There are many fantastical scenes in Spirited Away. The story is set in a world of kami (god) in Japanese Shinto folklore. Hayao Miyazaki intermixes otherworldly scenes and modern familiar images, symbolism with nature and storytelling in an imaginary way. This was my introduction to Japanese visual culture, folklore and traditional crafts.

Fascination with Japanese popular culture led me to other discoveries and into the world of the kawai culture of Hello Kitty and Keroppi. Hello Kitty and Keroppi are popular fictional characters invented by the Japanese Sanrio company. I still have my Keroppi metal box, it still stores my drawing apparatus. I just thought it was so cool to have a box pencil case growing up. 

In my formative years as a design student, I discovered Japanese design and craft objects, including the world of lacquer and metal and boxes. Both these traditional art forms have continued to intrigue and inspire my practice and aesthetics today. 

My Keroppi metal box 23 x 190 x 70 mm in dimension

During my tertiary years, I was introduced to a catalogue collection, East Asian Lacquer.
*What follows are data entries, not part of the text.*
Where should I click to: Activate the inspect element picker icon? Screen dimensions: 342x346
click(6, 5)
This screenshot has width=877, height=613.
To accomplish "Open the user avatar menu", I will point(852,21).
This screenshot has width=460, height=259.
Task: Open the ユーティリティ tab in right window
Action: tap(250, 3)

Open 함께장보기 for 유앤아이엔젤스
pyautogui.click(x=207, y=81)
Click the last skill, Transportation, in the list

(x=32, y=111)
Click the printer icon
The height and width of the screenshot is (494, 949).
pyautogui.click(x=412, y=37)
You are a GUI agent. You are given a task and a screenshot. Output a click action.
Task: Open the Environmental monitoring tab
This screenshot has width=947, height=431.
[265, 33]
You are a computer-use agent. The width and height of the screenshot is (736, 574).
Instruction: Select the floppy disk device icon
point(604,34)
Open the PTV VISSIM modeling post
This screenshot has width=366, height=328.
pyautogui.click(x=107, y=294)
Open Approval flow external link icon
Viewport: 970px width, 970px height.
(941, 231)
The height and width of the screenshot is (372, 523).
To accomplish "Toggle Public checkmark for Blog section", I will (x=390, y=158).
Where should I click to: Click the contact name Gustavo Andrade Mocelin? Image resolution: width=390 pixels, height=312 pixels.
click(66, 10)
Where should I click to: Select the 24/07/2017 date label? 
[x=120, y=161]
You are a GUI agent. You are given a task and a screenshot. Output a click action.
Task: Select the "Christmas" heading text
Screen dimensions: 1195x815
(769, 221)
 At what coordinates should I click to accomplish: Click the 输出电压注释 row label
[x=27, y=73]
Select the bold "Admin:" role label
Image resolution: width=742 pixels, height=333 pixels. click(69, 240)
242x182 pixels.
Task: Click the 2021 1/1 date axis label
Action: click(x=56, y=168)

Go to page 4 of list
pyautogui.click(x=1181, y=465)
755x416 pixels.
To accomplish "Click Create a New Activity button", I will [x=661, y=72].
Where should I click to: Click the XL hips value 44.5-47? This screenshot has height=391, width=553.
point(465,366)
The book contained beautiful lacquerware from the Herbert and Florence Irving collection. In this book, I was enthralled by Shibata Zeshin’s depiction of floating boats and waves on a five-tiered jūbako (food box). Zeshin is considered the most revolutionary lacquer artist for his time in Edo, particularly for the revival of lost complex lacquer techniques. The Edo period (1603-1868) produced many box designs using the distinctive maki-e (sprinkled picture) decorative technique. Maki-e lacquer were considered luxurious and associated with upper-class life in feudal Japan. 

Literacy and calligraphy were highly valued, which explains the high production of suzuribako (writing box set with inkstone, brush and water-dropper). Personal accessories like the inro (small tiered case hung from the waist) and tebako (accessory box) were also common in maki-e lacquer. Currently, showing at the National Gallery Victoria in the Pauline Gandel Gallery of Japanese Art is an extraordinary kai-awase (shell matching game set) and pair of kai-oke (large lacquer box for storing shells).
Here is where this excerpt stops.